# Task brief
Once you find the line below that has "Image resolution: width=677", output it and every line after it exactly, stopping after the line that has "This screenshot has height=1049, width=1003.", with no pictures.

# Saved data entries
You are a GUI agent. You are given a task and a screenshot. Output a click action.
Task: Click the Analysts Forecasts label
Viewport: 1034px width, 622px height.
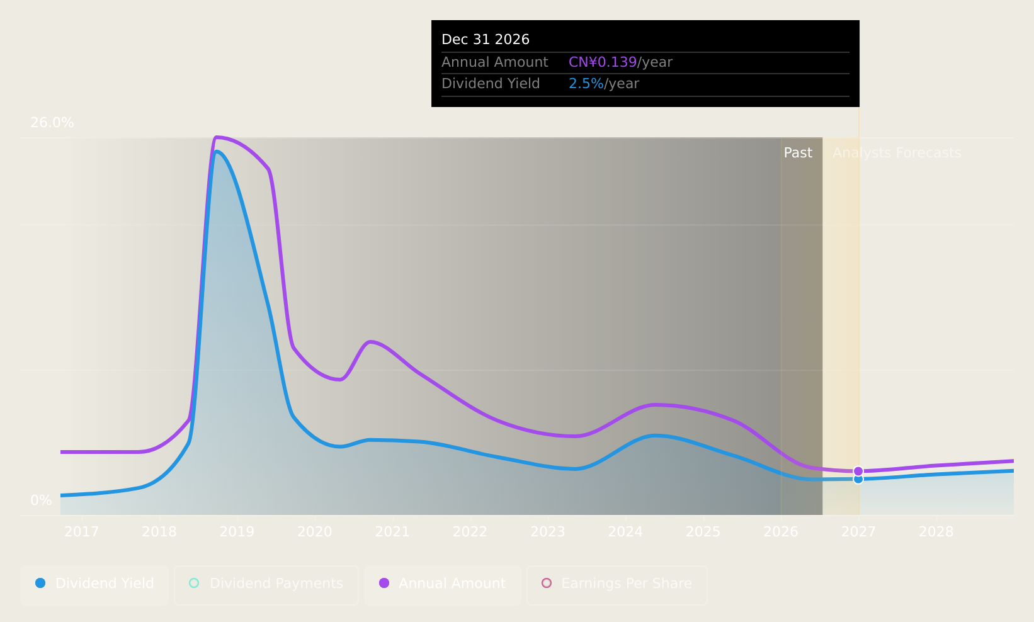(x=897, y=153)
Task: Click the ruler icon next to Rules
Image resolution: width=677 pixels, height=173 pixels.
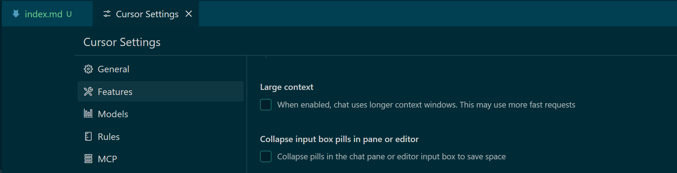Action: [88, 136]
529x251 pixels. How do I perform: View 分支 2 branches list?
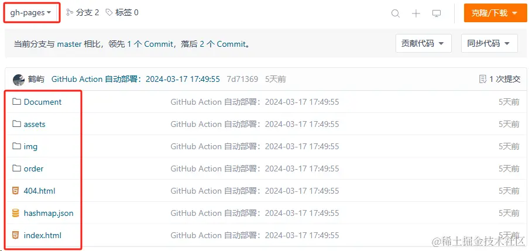pyautogui.click(x=83, y=13)
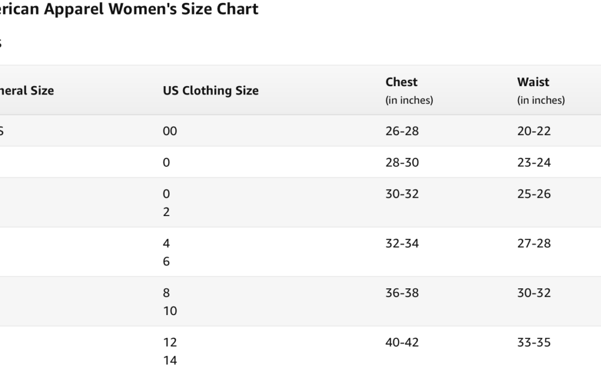Image resolution: width=601 pixels, height=375 pixels.
Task: Select chest measurement 36-38
Action: pyautogui.click(x=402, y=293)
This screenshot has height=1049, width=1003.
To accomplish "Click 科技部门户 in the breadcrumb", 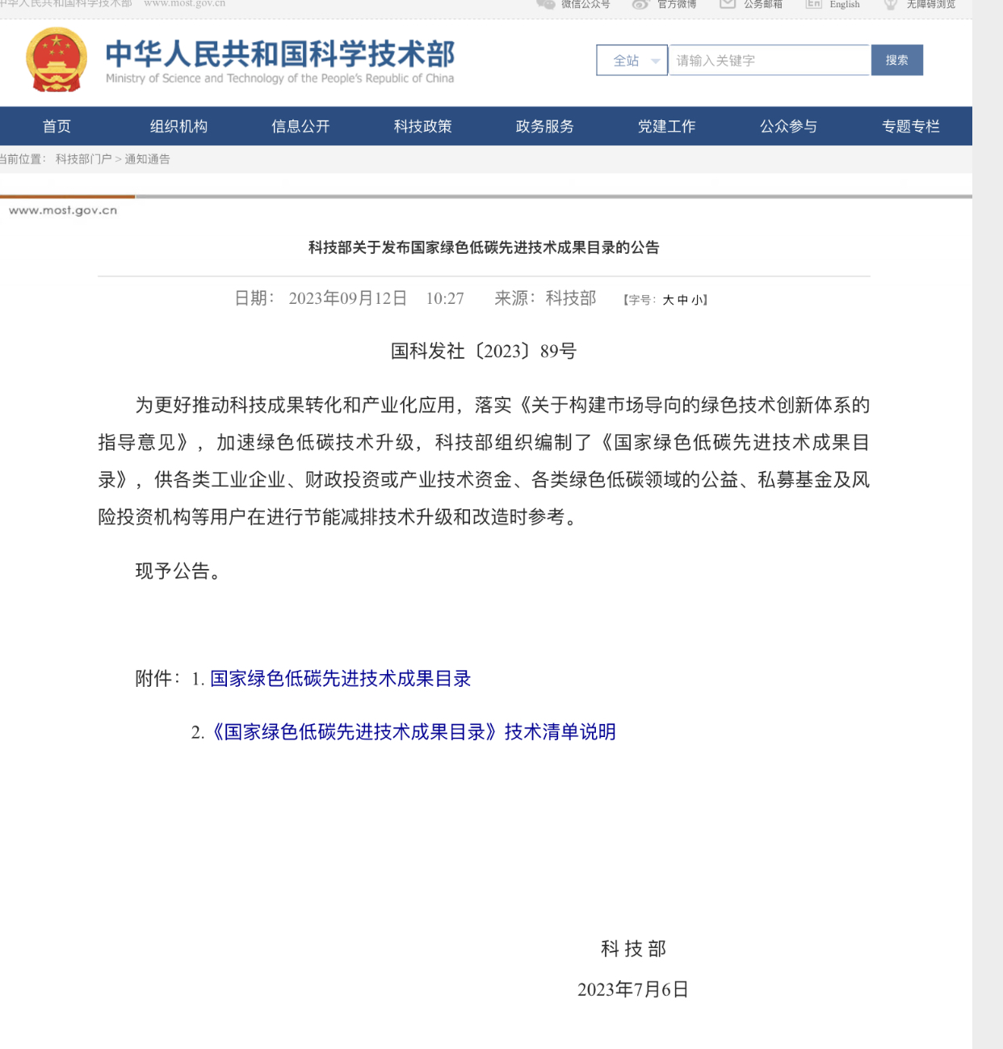I will point(83,159).
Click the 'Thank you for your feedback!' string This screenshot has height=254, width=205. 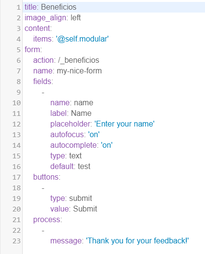(137, 241)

# Solution to this task
Image resolution: width=677 pixels, height=173 pixels.
Action: [88, 136]
529x251 pixels. How do I perform: View 分支 2 branches list?
pyautogui.click(x=83, y=13)
Image resolution: width=601 pixels, height=375 pixels.
Task: Select chest measurement 36-38
Action: pyautogui.click(x=402, y=293)
This screenshot has height=1049, width=1003.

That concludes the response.